From CAROL_FOUKE.parti@ecunet.org (CAROL FOUKE)
Date 19 Sep 1997 10:50:18

Interview with East Timorese Church Leader
National Council of the Churches of Christ in the 
U.S.A.
Internet: c/o carol_fouke.parti@ecunet.org

Contact: Wendy S. McDowell, NCC, 212-870-2227

NCC9/19/97 FOR IMMEDIATE RELEASE

EAST TIMORESE CHURCH LEADER STRUGGLES WITH IDENTITY 
OF PROTESTANT CHURCH IN DIFFICULT POLITICAL 
SITUATION

 NEW YORK, Sept. 19 ---- The Rev. Arlindo 
Marcal, Moderator of the Christian Church of East 
Timor, shared personal struggles that reflect the 
tensions in his country during a recent visit with 
leaders from the National Council of Churches (NCC).

Among the most important issues he faces, he 
said, are how "to keep the Protestant churches 
united" in East Timor while maintaining "a prophetic 
voice concerned with human rights and justice."  
Given the difficult political context, these are 
seemingly impossible tasks, yet impossible tasks are 
not new to Rev. Marcal.

Arlindo Marcal was born and raised in East 
Timor.  Like many other East Timorese, he spent 
years hiding in the mountains after the Indonesian 
invasion of his country in 1975.  He was arrested 
and threatened with imminent execution, but after 
months in detention, he was finally released.

 Upon his release, he studied for four years at 
the Theological Faculty in Kupang, West Timor then 
transferred to Duta Wacana Christian University in 
Jogyakarta where he became the first East Timorese 
to graduate from an Indonesian Protestant seminary.

 "I had not had a formal education in 
Indonesian, so the language was extremely difficult 
for me," he said.  "I had to study very hard."  He 
eventually became so immersed in his studies and so 
used to speaking Indonesian, that when he returned 
to East Timor years later, he found it difficult to 
use his own native tongue.  "I had to learn again to 
speak my local language," he said.

 Rev. Marcal did learn to communicate again to 
the local people and became the Moderator of the 
Christian Church in East Timor when still in his 
early 30's.  In 1996 he was reelected to another 
term of office.

 His difficulties and identity struggles make 
Rev. Marcal especially suited to head up the 
Protestant churches in East Timor, to which both 
East Timorese and Indonesian people belong.  In many 
ways, this one man and the organization he leads 
embody the tensions of the country as a whole.
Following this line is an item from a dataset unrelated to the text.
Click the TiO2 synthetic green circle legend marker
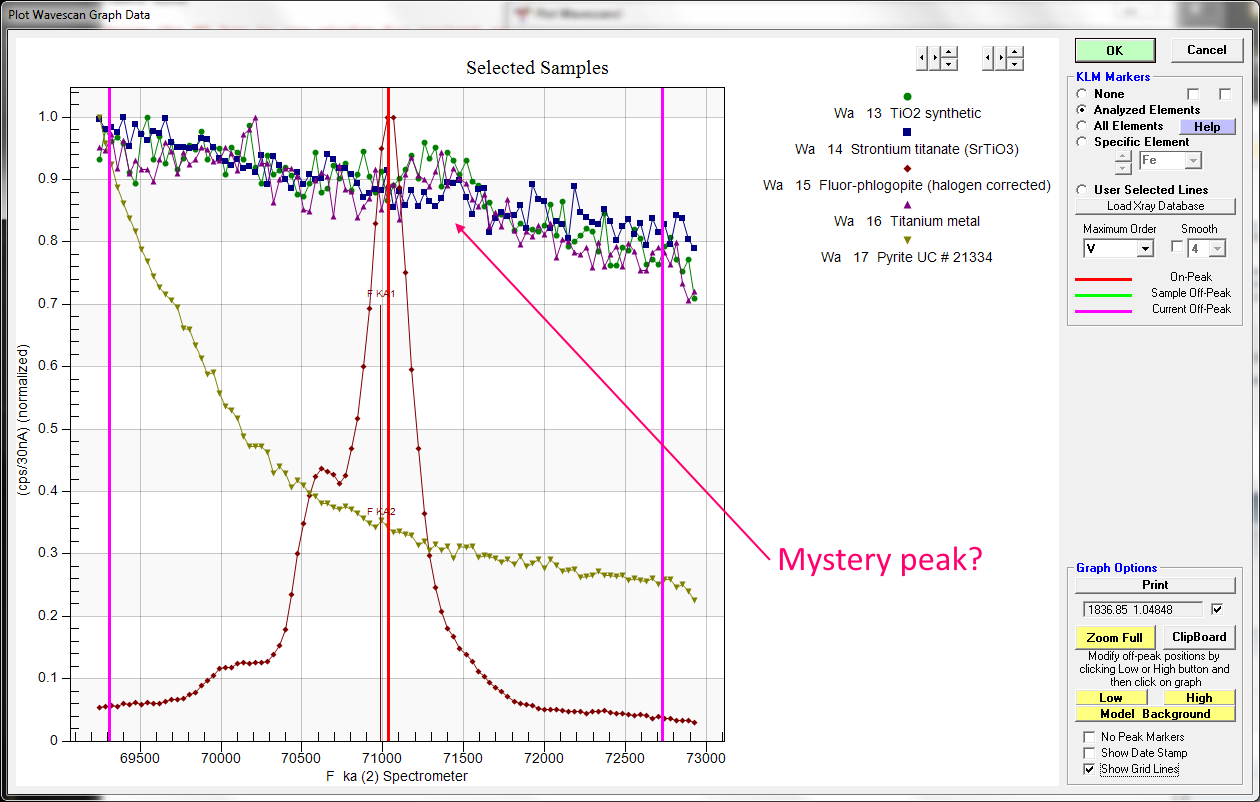Image resolution: width=1260 pixels, height=802 pixels. click(907, 96)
"For years, the Protestant church has been 
viewed as the church of the colonialists," explained 
the Rev. Larry Tankersley, Director of the NCC's 
Southern Asia Office.  "Currently, members of the 
Indonesian government and military are members of 
Protestant churches as well as native East Timorese.  
In a country with political oppression of one group 
by the other, that makes for a difficult identity 
struggle."

The image of the Protestant church in East 
Timor as an outsider church was exacerbated by the 
fact that for years, the Communion of Churches in 
Indonesia (PGI) spoke on its behalf.  However, Rev. 
Marcal changed that when he spoke out publicly at 
the December 1995 Consultation on East Timor, a 
joint meeting of the World Council of Churches and 
Christian Conference of Asia, held in Hong Kong..  
At that meeting, Rev. Marcal formally requested an 
East Timor independent voice.  The Christian Church 
of East Timor became a member of the World Council 
of Churches and has recently received a WCC 
delegation to formalize their membership status.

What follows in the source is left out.